/msr18-docker-dataset

Structured Information on State and Evolution of Dockerfiles - Online Appendix

Primary LanguageJavaApache License 2.0Apache-2.0

Structured Information on State and Evolution of Dockerfiles - Online Appendix

This is the online appendix of our paper accepted at the Data Showcase track at MSR 2018. It provides additional information to our dataset, how to build and run our toolchain to collect the data, and a link to our database dump.

Table of Contents

  1. Database Dump
  2. Entity Relationship Diagram
  3. Tables
  4. Example Queries
  5. Run Instructions
  6. Build Instructions

Database Dump

A compressed database dump (~1.5 GB) is available here. Use gunzip -c msr18_docker_dataset.sql.gz | psql dbname to decompress and import into a database named dbname.
Note: the database requires ~25 GB of storage.

Entity Relationship Diagram

Here you find a simplified entity relationship diagram of our data model. Due to space reasons and to foster readability we omitted some links to single instruction and multiple instructions tables. As the name implies, a single Snapshot can have a single link to a single-instruction table (e.g., Entrypoint, CMD). In addition, all links to a multiple-instruction table are of the form one to many, (i.e., a Snapshot can have multiple RUN instructions).

erd.png

Tables

In the following you will find descriptions of tables, for a comprehensive overview we refer to the attached ERD and a SQL schema (file schema.sql).

Project

Each Git Repository is modelled as a Project and includes meta information about the project (number of followers, forks etc.)

Dockerfile

A Project includes one or more Dockerfiles. A Dockerfile is a text document that contains all the commands a user could execute on the command line to assemble an image.
==*==
Task 1: In the Dockerfile dataset appendix, condense the paragraph beginning "Here you find a simplified entity relationship diagram" into a short bulleted list that keeps its main facts.
The text and the records that come after it are unrelated material.

Dataset records:
==*==
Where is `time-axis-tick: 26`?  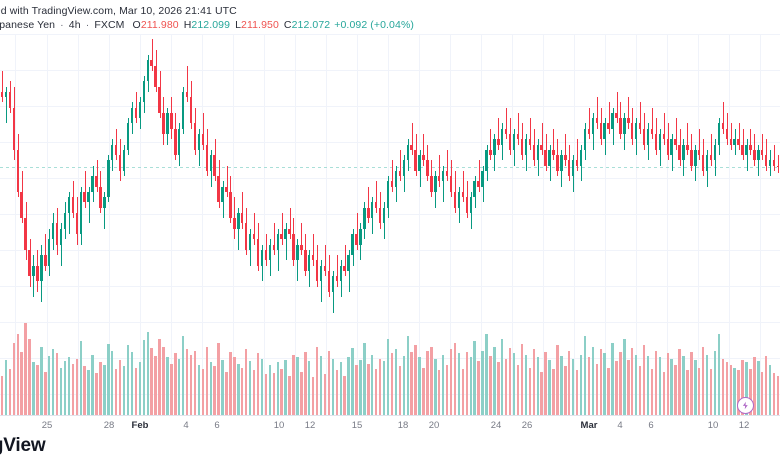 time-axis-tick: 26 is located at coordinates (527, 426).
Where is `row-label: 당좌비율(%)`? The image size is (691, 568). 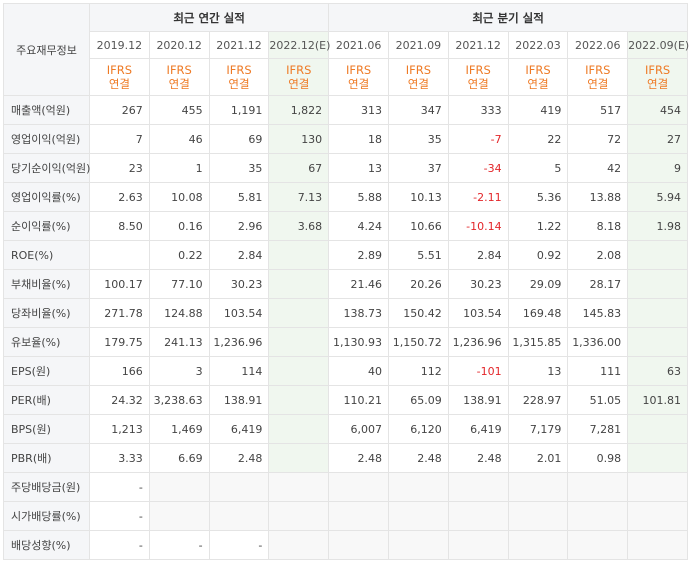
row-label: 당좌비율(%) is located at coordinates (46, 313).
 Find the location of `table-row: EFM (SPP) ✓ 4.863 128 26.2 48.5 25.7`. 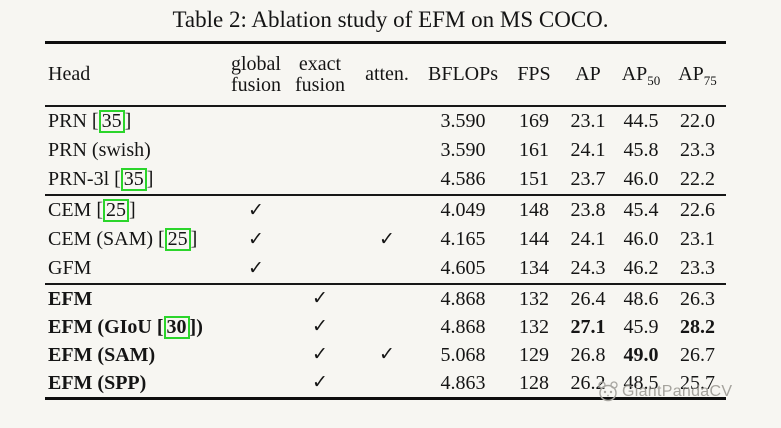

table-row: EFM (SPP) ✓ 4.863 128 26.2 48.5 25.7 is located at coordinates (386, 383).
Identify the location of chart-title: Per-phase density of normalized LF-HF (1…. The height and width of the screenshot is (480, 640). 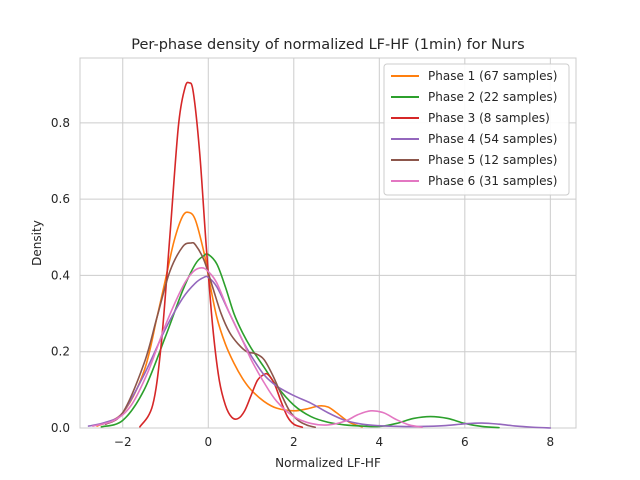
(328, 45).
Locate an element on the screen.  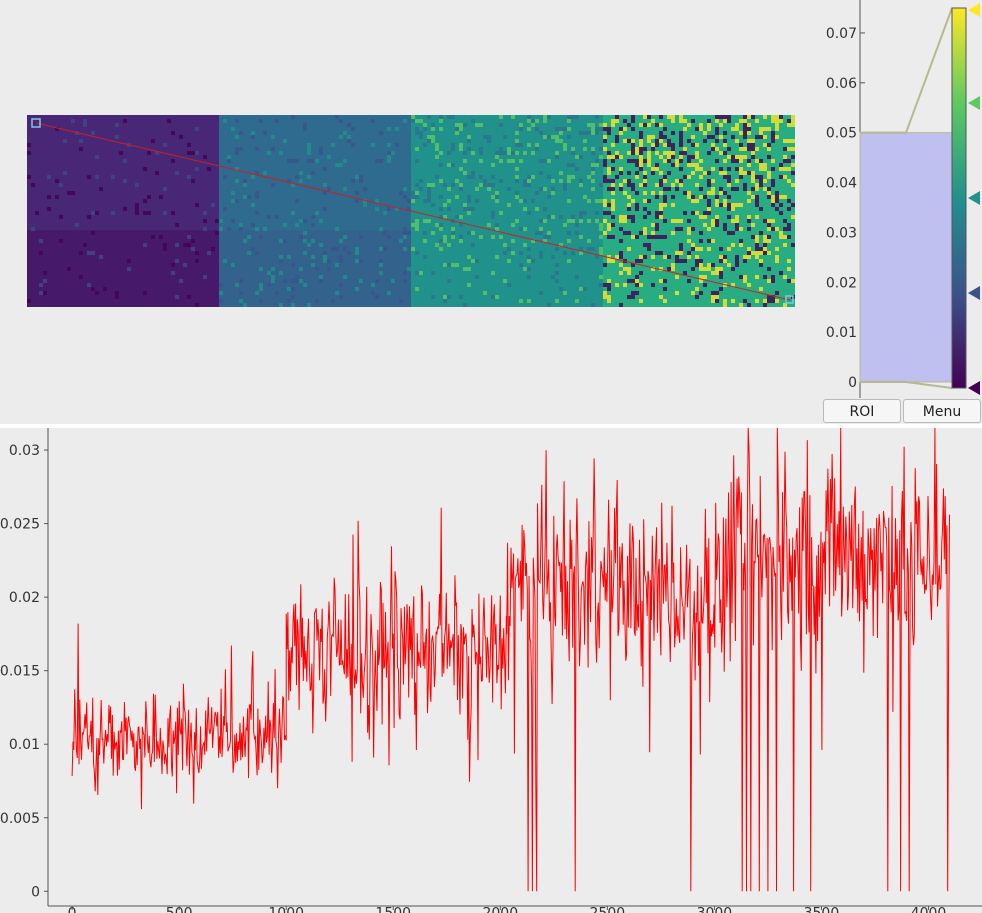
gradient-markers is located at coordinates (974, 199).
==*==
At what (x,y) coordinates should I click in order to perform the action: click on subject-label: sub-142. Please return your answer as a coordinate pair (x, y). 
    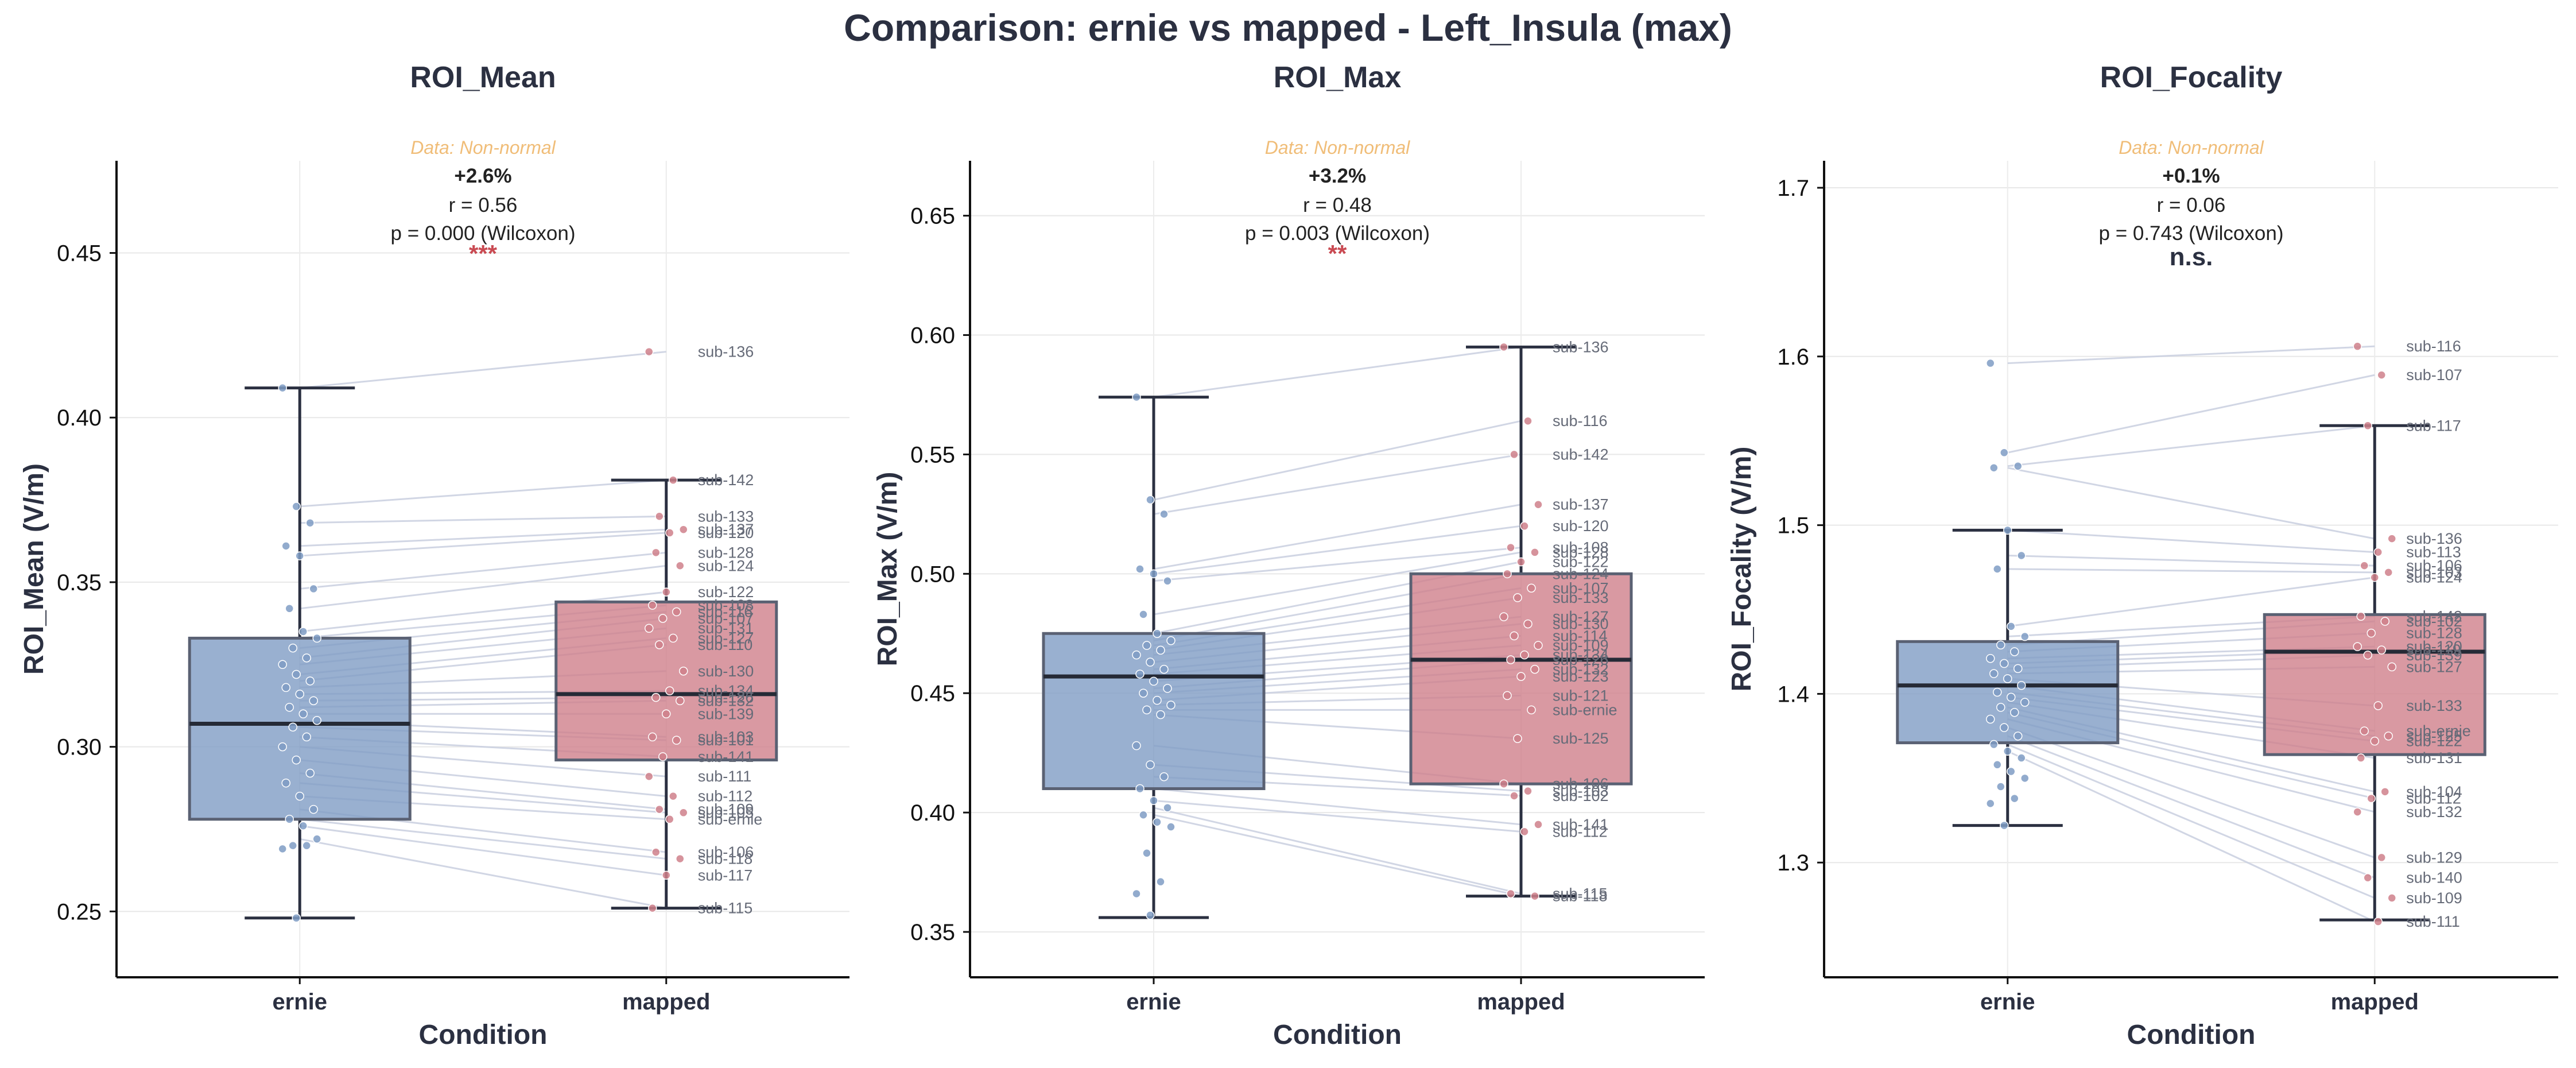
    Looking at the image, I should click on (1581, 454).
==*==
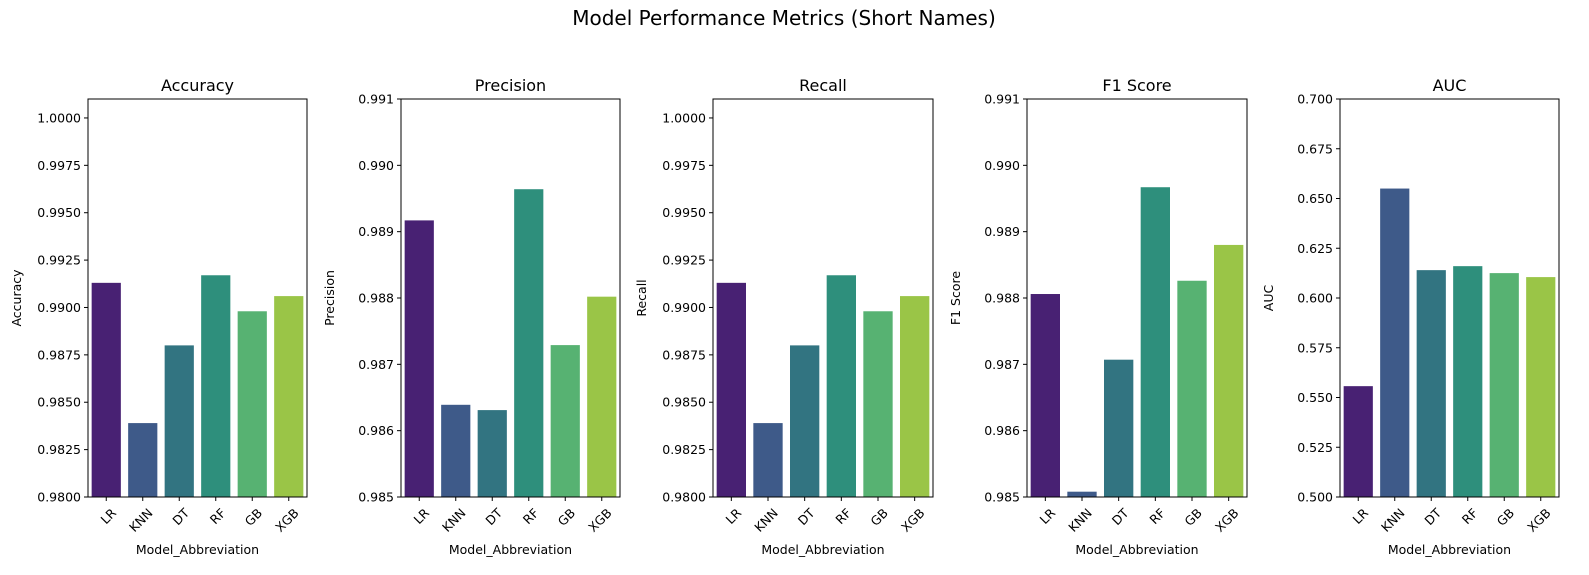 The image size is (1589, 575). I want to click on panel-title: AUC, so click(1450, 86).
==*==
Task 2: Return word for word the records from the line with "Identify the location" to the line with "gradient-markers is located", and leave the pictures out.

Task answer 1:
- The diagram is a simplified entity relationship diagram of the data model.
- To save space and improve readability, some links to single-instruction and multiple-instruction tables are left out.
- A Snapshot can have a single link to a single-instruction table, such as Entrypoint or CMD.
- All links to a multiple-instruction table are one to many, so a Snapshot can have multiple RUN instructions.

Task answer 2:
Identify the location of chart-title: Per-phase density of normalized LF-HF (1…. The height and width of the screenshot is (480, 640). 
(328, 45).
Locate an element on the screen.  
gradient-markers is located at coordinates (974, 199).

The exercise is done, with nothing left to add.